Fils du planteur de café Lambert Kaola et d’une mère au foyer, Germaine Guissou, il nait en 1980 au centre ouest du Burkina Faso, à l’hôpital urbain de Koudougou, la troisième ville du pays. Il arrive au milieu d’une famille de quatre frères et sœurs devenus pour la plupart des enseignants. Pour aller à l’école, il marche quatre kilomètres. Il prend vite goût à l’effort physique. Les compétitions inter-secteurs de football où il excelle font du jeune Patrick un génie en herbe. Vite, il gagne la deuxième division et ensuite, la première où il obtient une licence. 

Il hérite de ses parents la foi chrétienne et avec sa jeune épouse, Maria Vasquez à laquelle il est marié depuis 2012, ils font un pèlerinage en Terre Sainte. ‘‘ Cette expérience a renforcé ma foi. J’espère la transmettre à mon tour à notre petit Manuel Wendkuni. Il a quatre ans ’’. Avant même de lancer notre entretien, Patrick Koala avait commencé à se livrer. L’homme qui marche tout le temps m’a entrainé dans sa course et avançant, nous avons continué à discuter. Simplement mais de questions sérieuses, à l’image de notre interlocuteur.

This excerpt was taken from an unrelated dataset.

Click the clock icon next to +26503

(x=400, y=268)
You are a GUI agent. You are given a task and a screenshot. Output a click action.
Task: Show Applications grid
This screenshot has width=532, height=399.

Impaktinfo : Patrick, vous avez un métier aussi bien mental que physique, il vous coûte     beaucoup d’énergie et je vous vois tellement dédié à votre tâche, en collaboration avec la Police. J’imagine que seule la passion peut justifier autant de don de soi.

Patrick Koala : Permettez-moi de vous dire la bienvenue au Burkina Faso. Je vous souhaite le séjour le plus agréable et ferai de mon mieux pour. Je travaille dans un esprit entrepreneurial. Après avoir suivi une formation de base militaire, une autre formation administrative policière, et plus de dix ans de service aéroportuaire, j’ai estimé opportun de me lancer. C’est ainsi que j’ai créé Yelba Services mon entreprise.

Impaktinfo : Se lancer dans l’entreprenariat avant quarante ans, c’est être vraiment sûr de soi…

Patrick Koala : Il faut oser. J’ai toujours dit que tout ce qui est dans l’imagination de l’homme est réalisable par lui. Quand on décide de prendre son destin en mains, qu’on a la conviction qui va avec, on peut y aller.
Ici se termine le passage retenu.